Restate word for word the lines below that run from the one holding "[DMCA.com Protection Status] (157, 2535)" through the one holding "Use necessary cookies only (172, 1297)", inclusive. Pictures don't belong in the copy.

[[ Records to use, beginning ]]

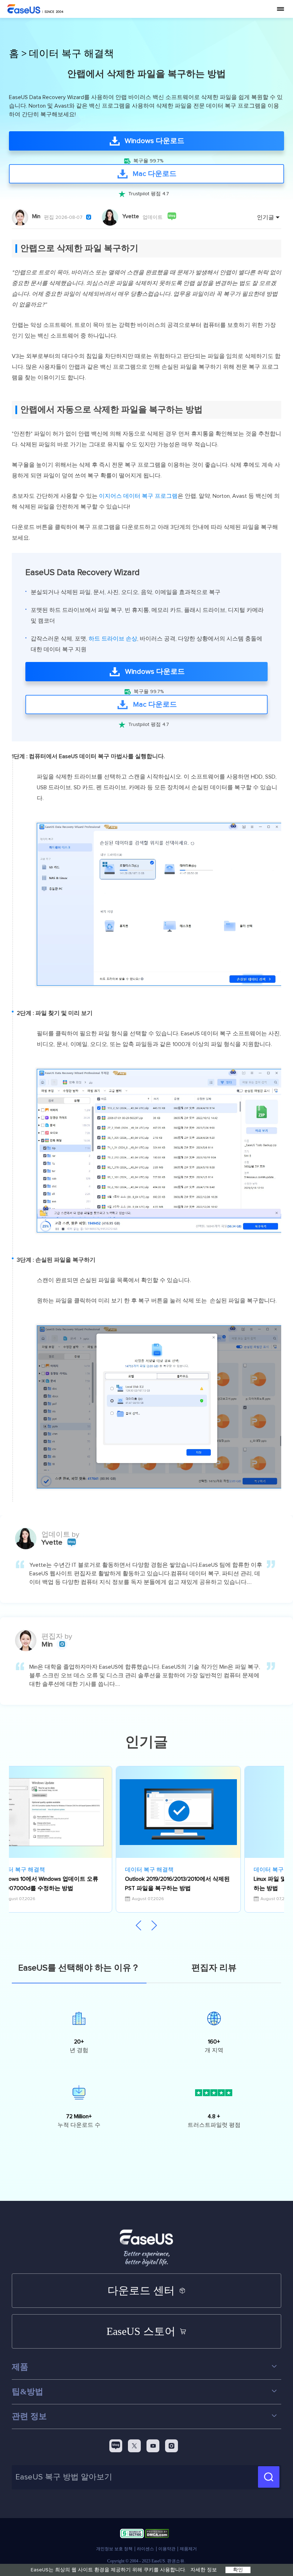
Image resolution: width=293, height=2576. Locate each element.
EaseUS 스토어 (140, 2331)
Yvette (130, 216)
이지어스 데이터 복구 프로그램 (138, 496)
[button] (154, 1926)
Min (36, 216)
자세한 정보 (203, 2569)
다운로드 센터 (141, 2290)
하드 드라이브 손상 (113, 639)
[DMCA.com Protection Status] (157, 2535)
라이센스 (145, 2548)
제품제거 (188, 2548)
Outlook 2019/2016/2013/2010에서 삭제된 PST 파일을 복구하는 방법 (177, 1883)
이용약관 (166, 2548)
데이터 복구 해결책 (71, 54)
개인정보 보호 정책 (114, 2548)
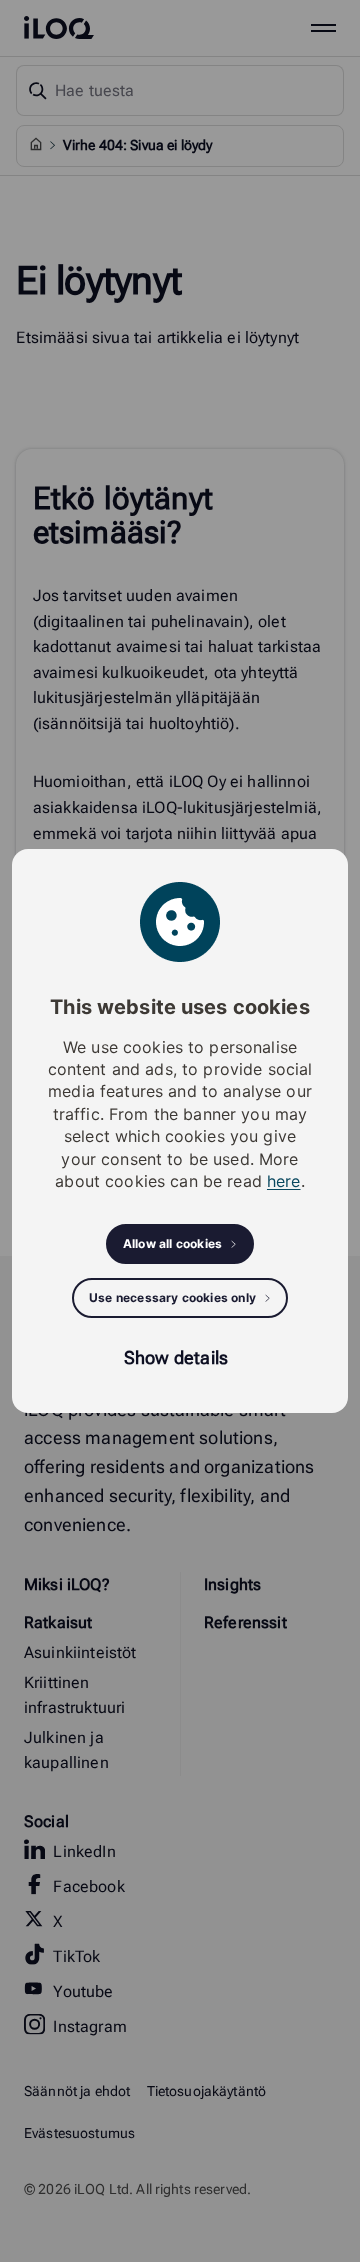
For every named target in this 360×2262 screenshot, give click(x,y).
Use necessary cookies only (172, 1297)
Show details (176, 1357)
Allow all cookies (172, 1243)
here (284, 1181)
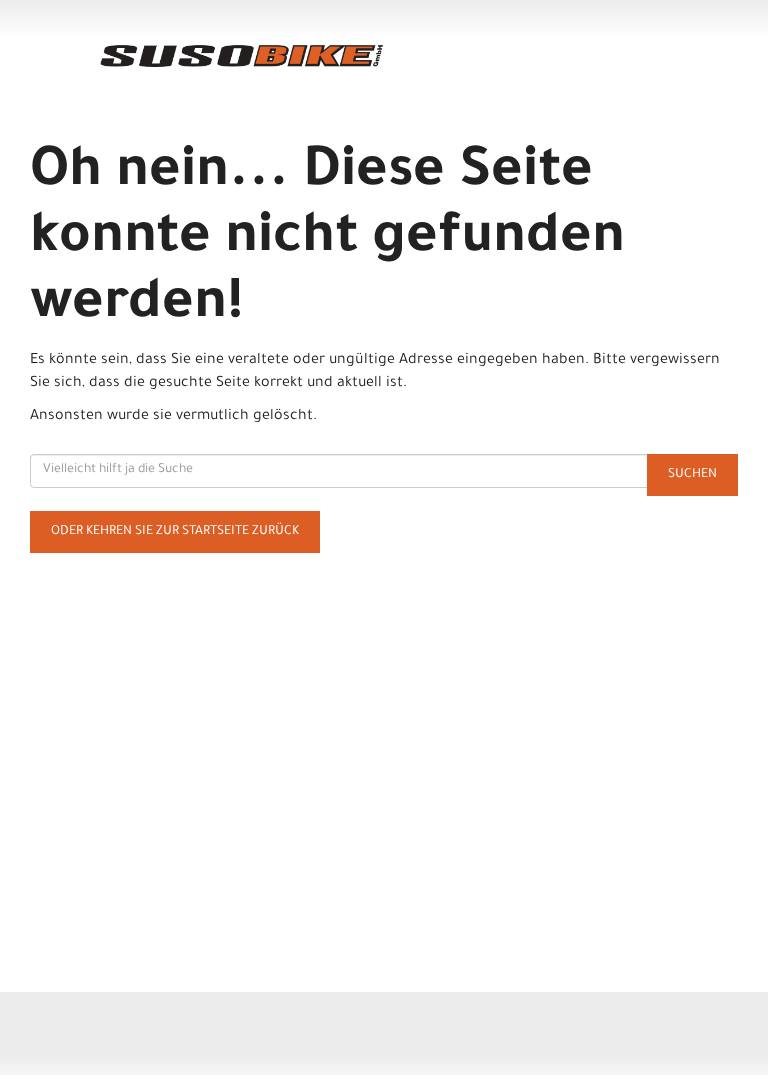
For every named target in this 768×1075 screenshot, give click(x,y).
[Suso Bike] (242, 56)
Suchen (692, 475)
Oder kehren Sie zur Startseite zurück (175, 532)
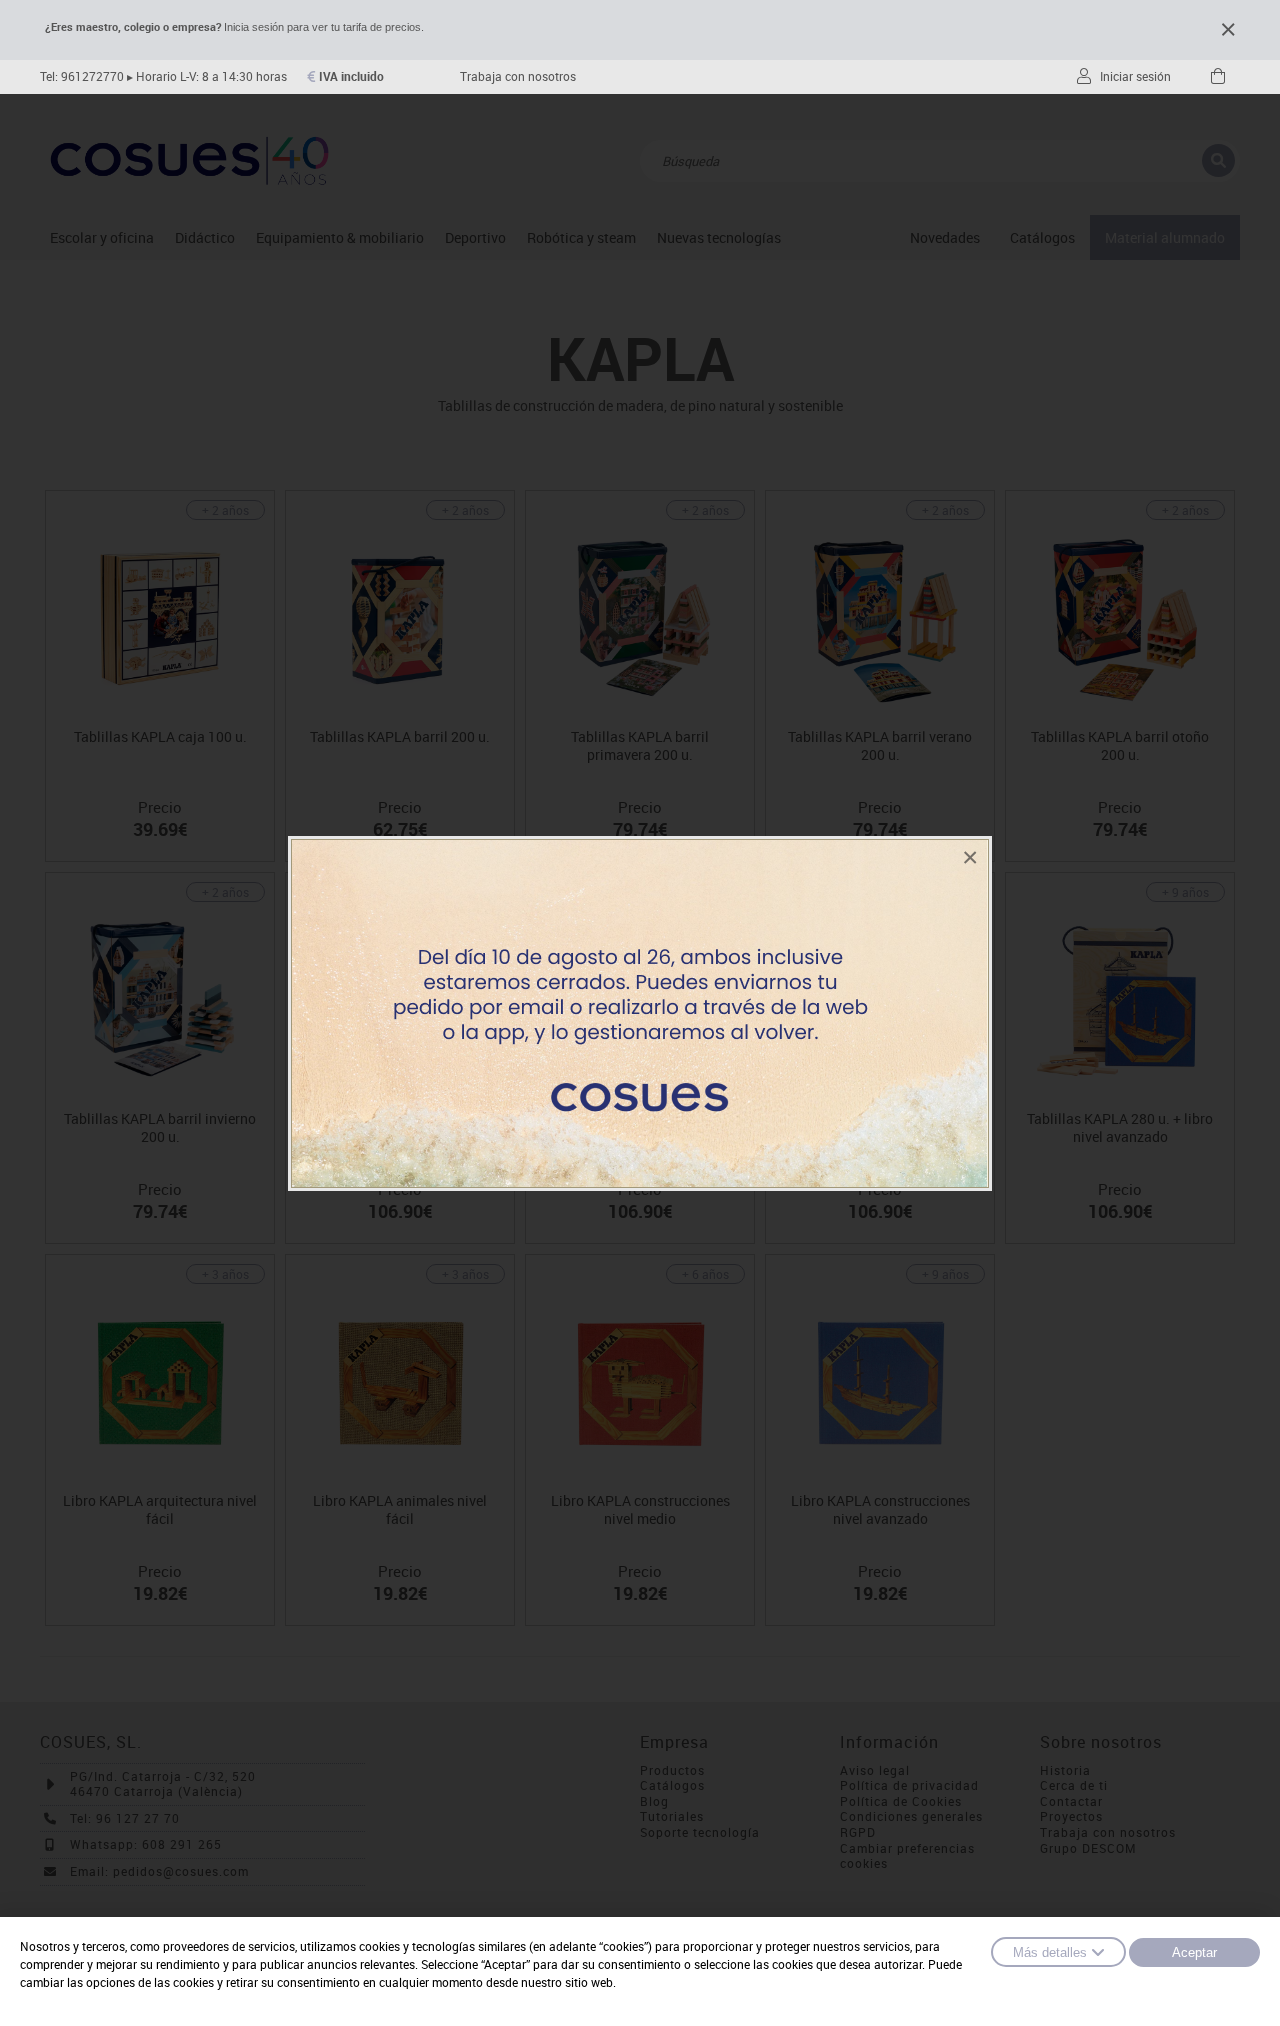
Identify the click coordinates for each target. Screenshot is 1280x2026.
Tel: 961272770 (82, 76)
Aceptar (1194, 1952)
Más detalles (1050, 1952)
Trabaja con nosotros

[[ Records to use, end ]]

Solution for this exercise:
[DMCA.com Protection Status] (157, 2535)
라이센스 (145, 2548)
제품제거 (188, 2548)
Outlook 2019/2016/2013/2010에서 삭제된 PST 파일을 복구하는 방법 (177, 1883)
이용약관 (166, 2548)
데이터 복구 해결책 (71, 54)
개인정보 보호 정책 (114, 2548)
For every named target in this 360×2262 screenshot, give click(x,y).
Use necessary cookies only (172, 1297)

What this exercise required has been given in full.